To do: Copy the items word for word, starting at the line with "Task: Sort by Biggest Holdings" and ending at the line with "The height and width of the screenshot is (353, 555).", and include both of those lines. Leave the pictures out.

Materials provided:
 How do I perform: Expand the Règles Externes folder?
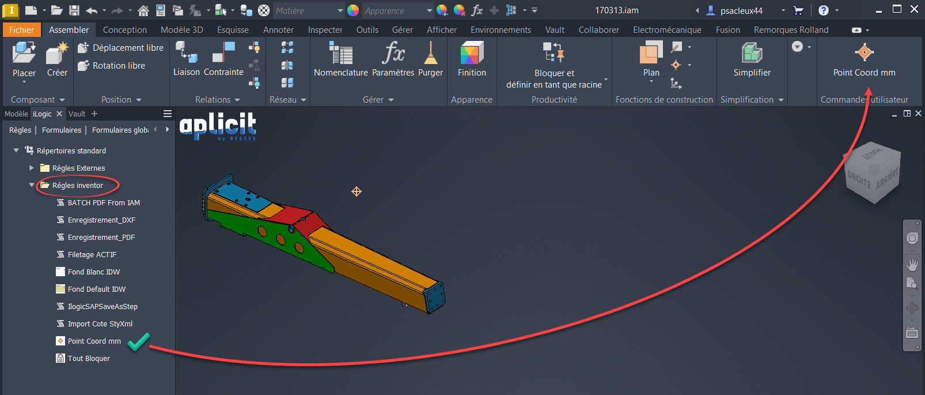[x=32, y=168]
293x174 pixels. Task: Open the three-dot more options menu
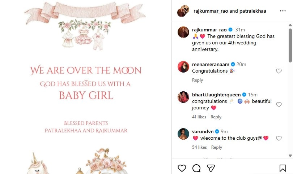(283, 11)
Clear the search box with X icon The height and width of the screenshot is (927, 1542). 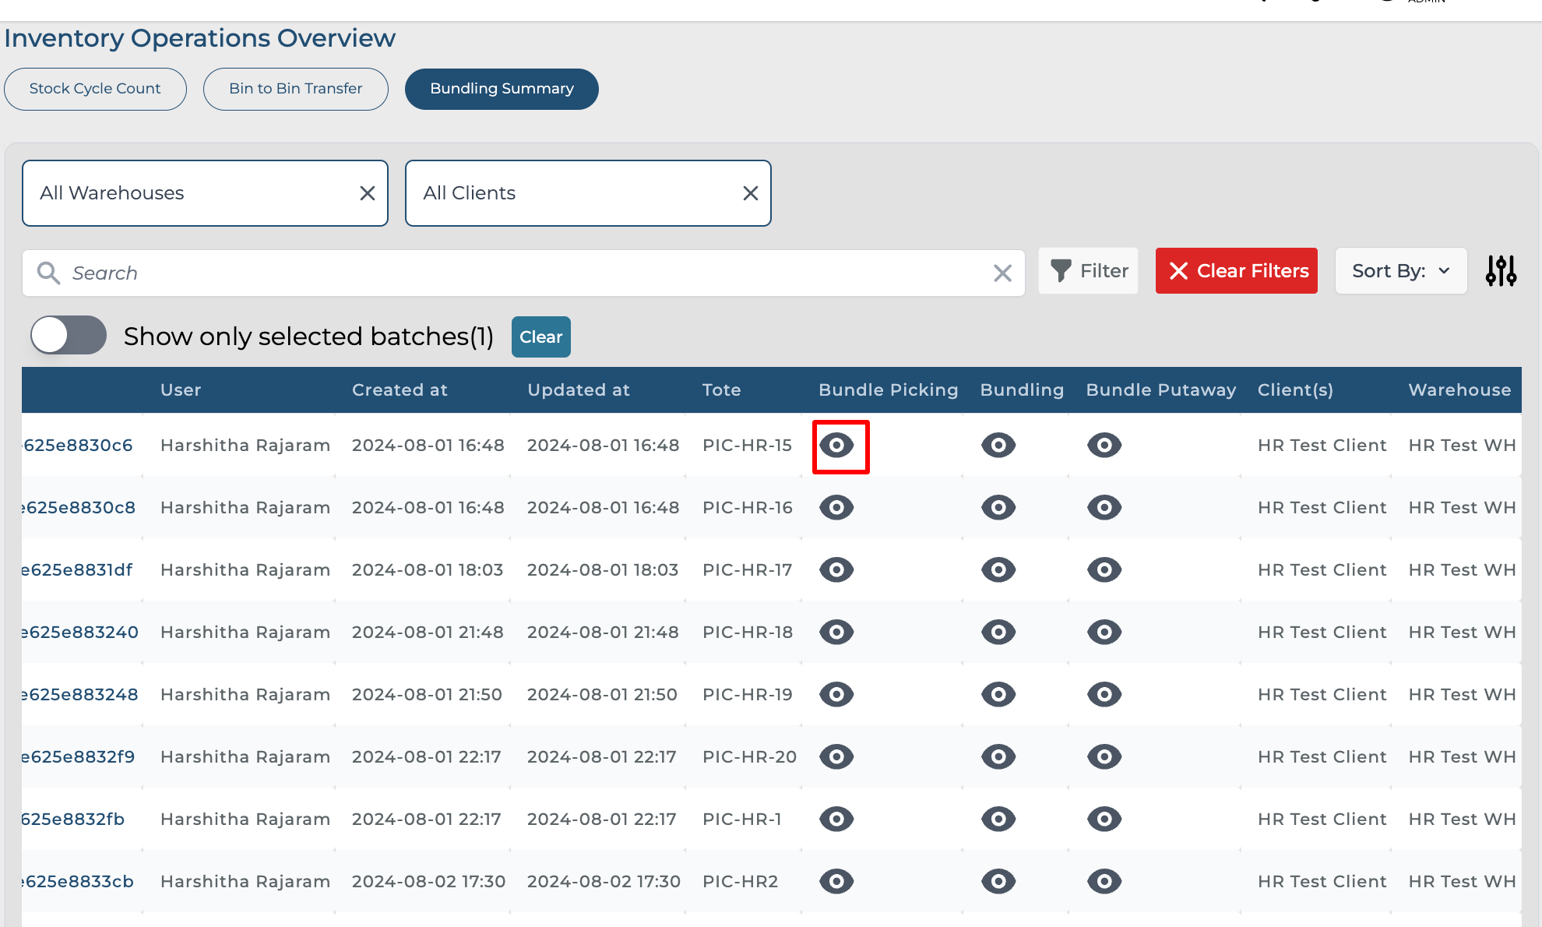(x=1002, y=273)
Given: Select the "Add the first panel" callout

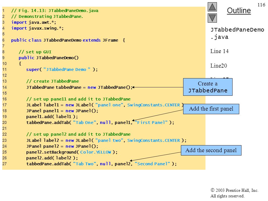Looking at the screenshot, I should (x=211, y=109).
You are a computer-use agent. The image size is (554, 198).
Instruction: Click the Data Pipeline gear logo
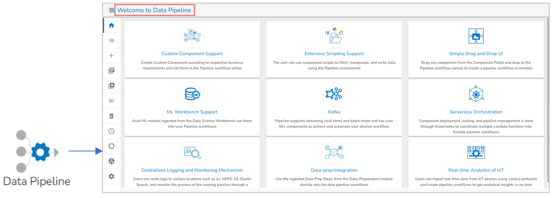(40, 151)
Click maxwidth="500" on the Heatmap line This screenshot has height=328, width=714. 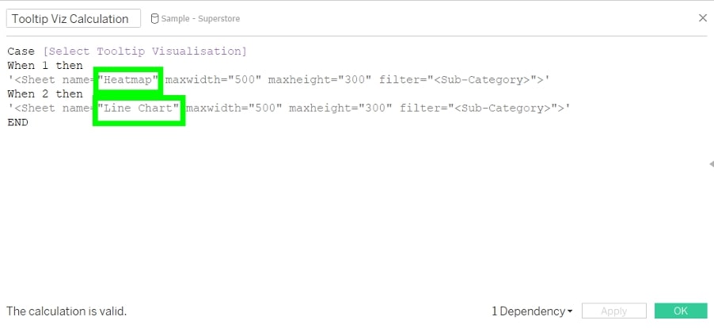(213, 80)
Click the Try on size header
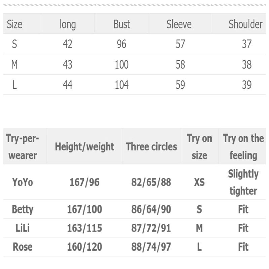269x269 pixels. [x=199, y=147]
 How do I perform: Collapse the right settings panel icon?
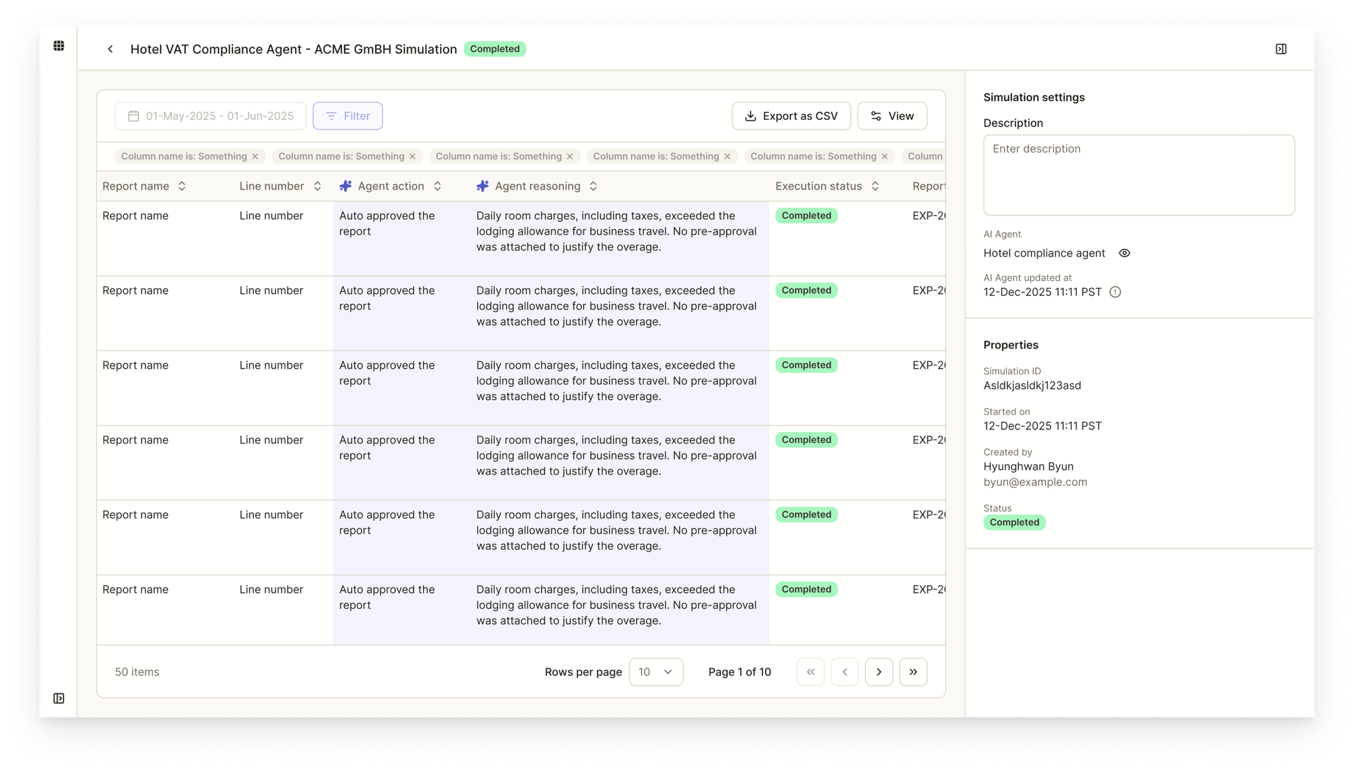point(1281,49)
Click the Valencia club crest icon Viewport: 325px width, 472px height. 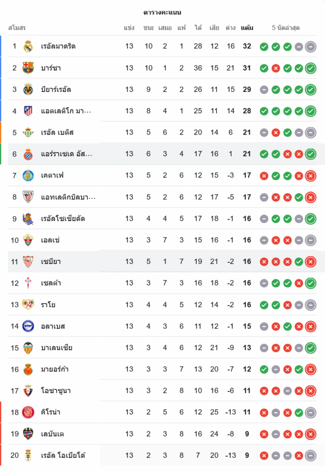pyautogui.click(x=28, y=348)
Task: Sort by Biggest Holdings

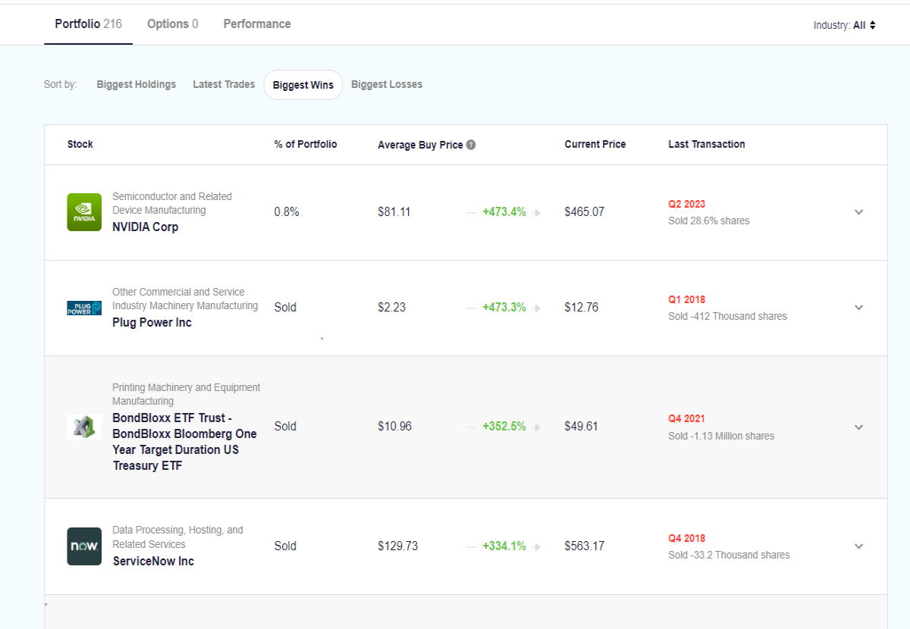Action: coord(137,85)
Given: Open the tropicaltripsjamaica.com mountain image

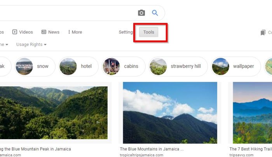Looking at the screenshot, I should pos(170,113).
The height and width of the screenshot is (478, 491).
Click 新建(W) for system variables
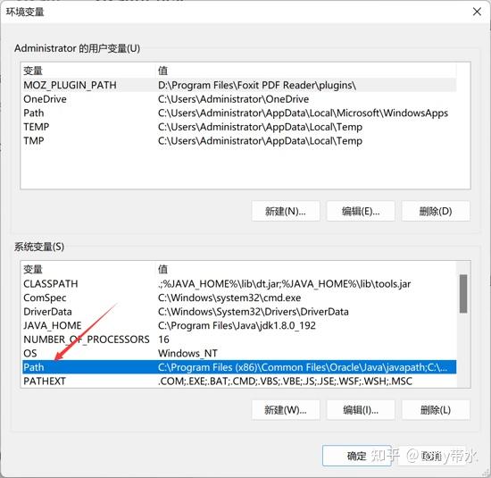[x=286, y=410]
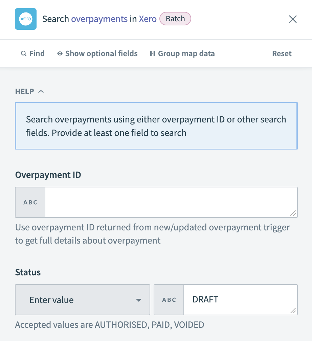
Task: Click the eye icon next to Show optional fields
Action: point(60,53)
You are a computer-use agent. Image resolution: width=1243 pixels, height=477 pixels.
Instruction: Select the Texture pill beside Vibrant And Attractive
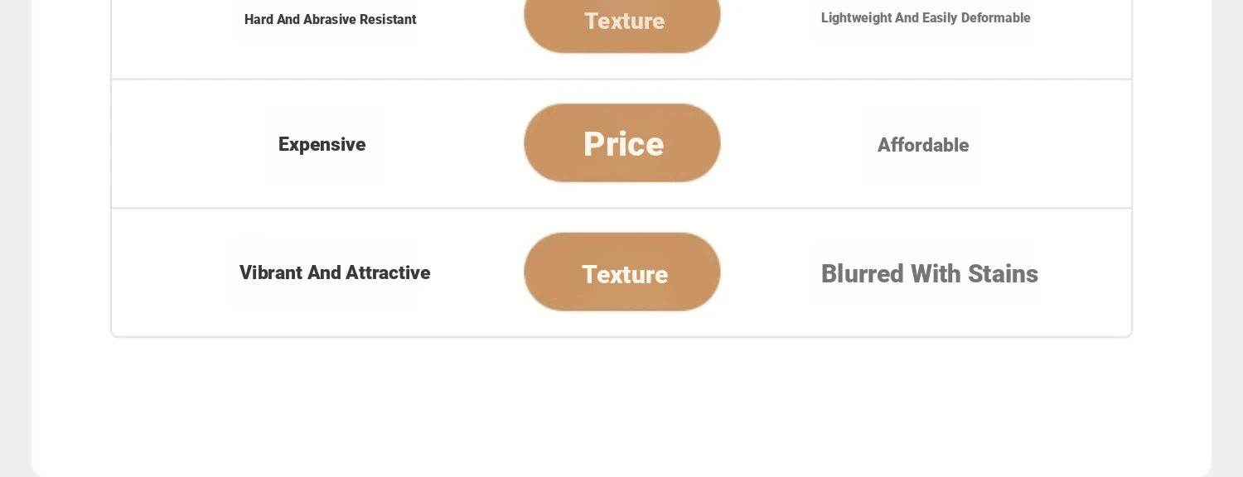622,272
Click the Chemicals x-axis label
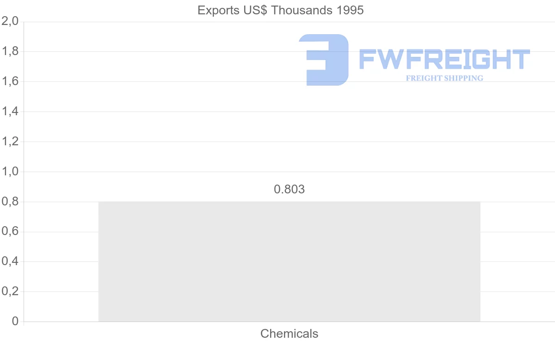The height and width of the screenshot is (353, 555). 289,334
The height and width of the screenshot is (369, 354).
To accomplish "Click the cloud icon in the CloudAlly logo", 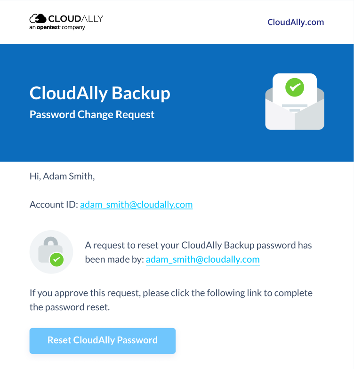I will click(38, 19).
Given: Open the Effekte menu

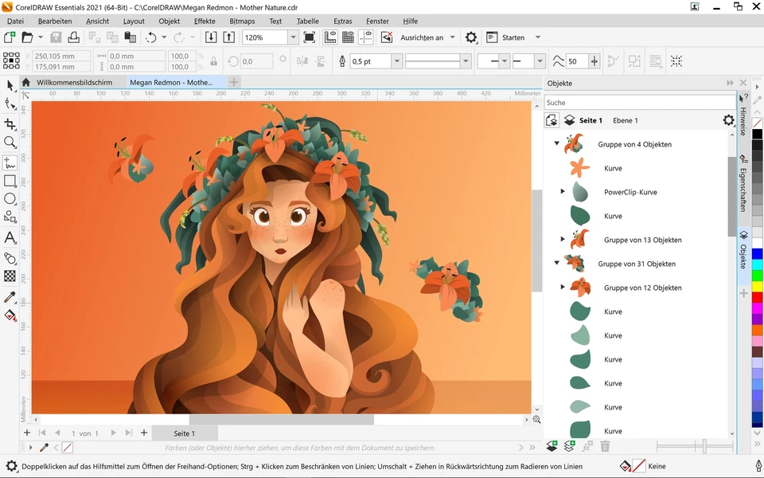Looking at the screenshot, I should (205, 21).
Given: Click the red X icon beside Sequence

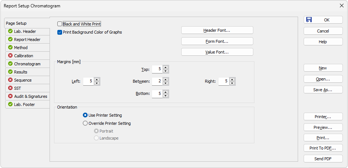Looking at the screenshot, I should (10, 80).
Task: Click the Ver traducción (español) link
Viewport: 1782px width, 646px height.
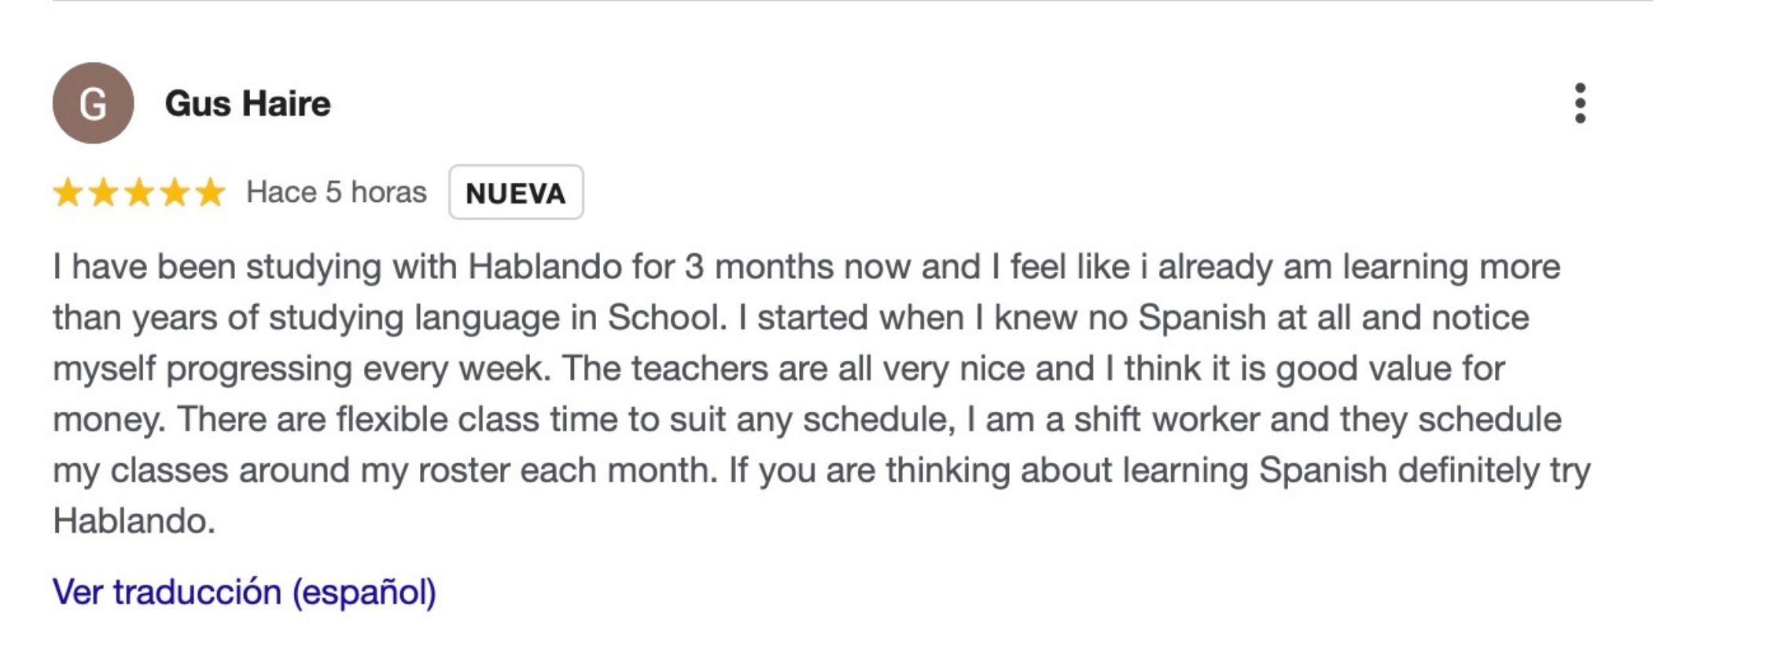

Full solution:
Task: Sort by Biggest Holdings

Action: coord(137,85)
Given: Open the tropicaltripsjamaica.com mountain image

Looking at the screenshot, I should pos(170,113).
The height and width of the screenshot is (478, 491).
Click 新建(W) for system variables
[x=286, y=410]
Task: Click the eye icon next to Show optional fields
Action: point(60,53)
You are a computer-use agent. Image resolution: width=1243 pixels, height=477 pixels.
Instruction: Select the Texture pill beside Vibrant And Attractive
622,272
Click the Chemicals x-axis label
The height and width of the screenshot is (353, 555). 289,334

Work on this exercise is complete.